▶ **EXCERPTED PASSAGE**:
%%
The final forage season, rapid spring growth, or adequate green forage begins with warmer weather in late winter or early spring, depending on precipitation. During this season, livestock performance improves, and the forage is nutritionally adequate for growth, maintenance, reproduction, and gestation. Livestock weight gains are highest during this period. Rapid spring growth continues for a short time until either plant growth is limited by a lack of soil moisture or plants mature. Peak standing crop marks the end of the rapid spring growth season (Becchetti et al., 2016). In a study at a research center in the Sierra foothills of California, Raguse et al. (1988) found that average daily gains of yearling cattle increased from December to early May and then rapidly decreased. Rancher's decisions to move growing animals off the rangeland in late spring, early summer reflects this seasonal decline in forage quality. Controlling the rapid spring growth with grazing also benefits native species conservation (Bartolome et al., 2014).
The seasonal movement of steers and heifers, and cows from grazing lands in the fall (Figures 3, 4) also corresponds to weather and forage changes. These movements are typically associated with forage changes in California's high elevation cold desert steppe and warm desert range. Both cold desert steppe and warm deserts, which are primarily federal land, managed in partnership with the United States Forest Service (USFS) or the Bureau of Land Management (BLM), have relatively low numbers of grazing livestock. However, movement allows ranchers to graze ephemeral forage as well as shrubs and native perennial grasses (Huntsinger and Bartolome, 2014). Cattle may be herded by ranchers within the leased land, or lead cows with knowledge of the range will move cattle to good foraging locations.
Transhumance, the seasonal movement of cows, has been documented within California and between California and Oregon, Nevada, and Idaho (Huntsinger et al., 2010). Although the seasonal movement of cows between the cold desert steppe or warm desert range and ranches on California's annual rangelands was not captured in the inspection data, the data shows over 50,000 cows (7% of the state's cow herd) moving from summer pasture to neighboring states from California's rangeland.
%%
▶ **MATERIAL**:
%%
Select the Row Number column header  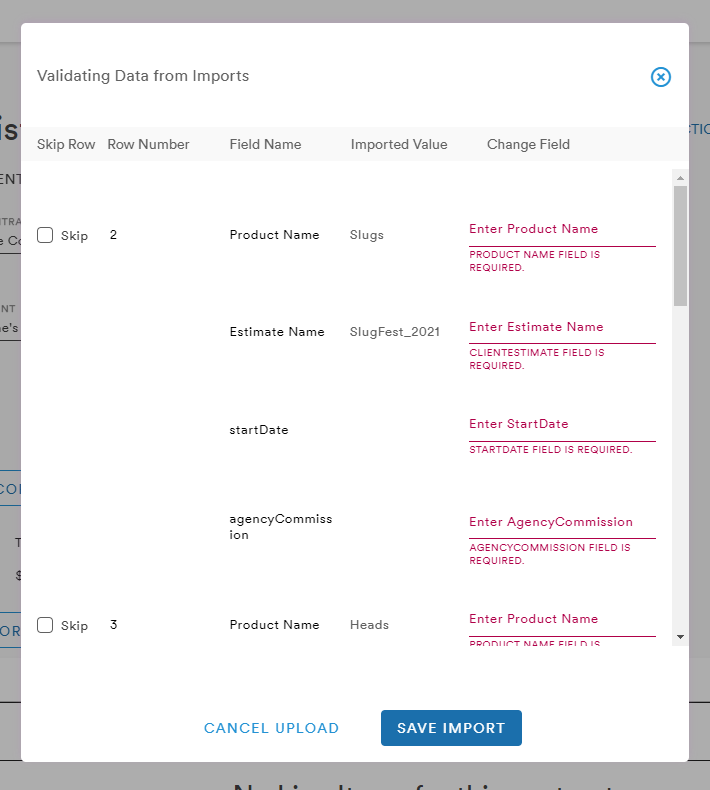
%%
▶ **TASK SET**:
(1) In the passage on California rangeland grazing, what marks the end of the rapid spring growth season?
(2) Write the next part of the passage on California rangeland grazing, starting right after its final sentence.

▶ **ANSWERS FOR THE EXERCISE**:
(1) Peak standing crop marks the end of the rapid spring growth season.

(2)
Managing grazing lands by fitting livestock needs to the environment was also documented among California ranchers in Roche et al. (2015) study. They found that the highest-rated ranch management practice was “matching calving to the environment.” Matching calving to the environment sets up ranchers to market or move weaned calves off grazing lands when the rangeland becomes insufficient in quality to meet a growing animal's needs. For example, calving near the beginning of the growing season, the period of inadequate green forage, means that a beef cow will reach peak lactation as her growing calf becomes ready to take advantage of the abundant, high-quality forage during the rapid spring growth season. Roche et al. considered this practice an aspect of economic sustainability. Moving growing cattle off rangeland by selling them is a management strategy. California's ranchers use for managing the interannual forage production cycle inherent in non-equilibrium rangeland. It should not be confused with destocking, which is selling to reduce stock numbers in response to an unexpected loss in forage production from an event such as drought (Morton and Barton, 2002). Droughts and wildfire have forced some California ranchers to destock or feed (Macon et al., 2016).
Decisions regarding the movement of livestock on grazing lands by California ranchers in transhumance and through trade are not unlike decisions that pastoralists have made for centuries where livestock needs are matched with forage to take advantage of the variable climates impact on vegetation (Fernandez-Gimenez and Le Febre, 2006; Krätli and Schareika, 2010). Like pastoralists, ranchers use their knowledge of their environments to manage resource use (Niamir, 1995; Fernandez-Gimenez, 2000). Whether within ranges or between biomes, seasonal weather patterns, forage growth, and livestock nutrition and production requirements typically guide livestock movement—although increasingly pastoralists and ranchers may be required to move animals in response to societal influences, such as landowner requirements, political boundaries, land-use changes or designation. Ranchers' ability to either move or sell livestock into another production system might, in some part, compensate for required movements or loss of access to some grazing lands.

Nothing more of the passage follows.